• WHAT TO PRODUCE
Could you return the whole listing exactly?

[[ DATA SECTION, beginning ]]

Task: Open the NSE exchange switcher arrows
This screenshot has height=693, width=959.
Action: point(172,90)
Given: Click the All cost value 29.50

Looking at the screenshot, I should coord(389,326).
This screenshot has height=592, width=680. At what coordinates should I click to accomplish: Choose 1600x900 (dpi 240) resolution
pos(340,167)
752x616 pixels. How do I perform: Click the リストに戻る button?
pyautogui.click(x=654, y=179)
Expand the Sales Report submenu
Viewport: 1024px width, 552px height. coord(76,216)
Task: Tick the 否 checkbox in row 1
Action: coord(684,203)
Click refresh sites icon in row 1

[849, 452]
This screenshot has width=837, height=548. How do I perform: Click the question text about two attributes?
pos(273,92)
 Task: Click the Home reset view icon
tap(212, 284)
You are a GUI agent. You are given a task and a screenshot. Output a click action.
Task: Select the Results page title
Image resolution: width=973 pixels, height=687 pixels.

[[ DATA SECTION, end ]]

• SOLVED PROBLEM
Task: Open the NSE exchange switcher arrows
This screenshot has height=693, width=959.
Action: point(172,90)
Given: Click the All cost value 29.50

Looking at the screenshot, I should coord(389,326).
This screenshot has height=592, width=680. At what coordinates should I click to accomplish: Choose 1600x900 (dpi 240) resolution
pos(340,167)
752x616 pixels. How do I perform: Click the リストに戻る button?
pyautogui.click(x=654, y=179)
Expand the Sales Report submenu
Viewport: 1024px width, 552px height. coord(76,216)
Task: Tick the 否 checkbox in row 1
Action: coord(684,203)
Click refresh sites icon in row 1

[849, 452]
This screenshot has width=837, height=548. How do I perform: Click the question text about two attributes?
pos(273,92)
 Task: Click the Home reset view icon
tap(212, 284)
You are a GUI agent. You are given a task and a screenshot. Output a click action.
Task: Select the Results page title
Image resolution: width=973 pixels, height=687 pixels.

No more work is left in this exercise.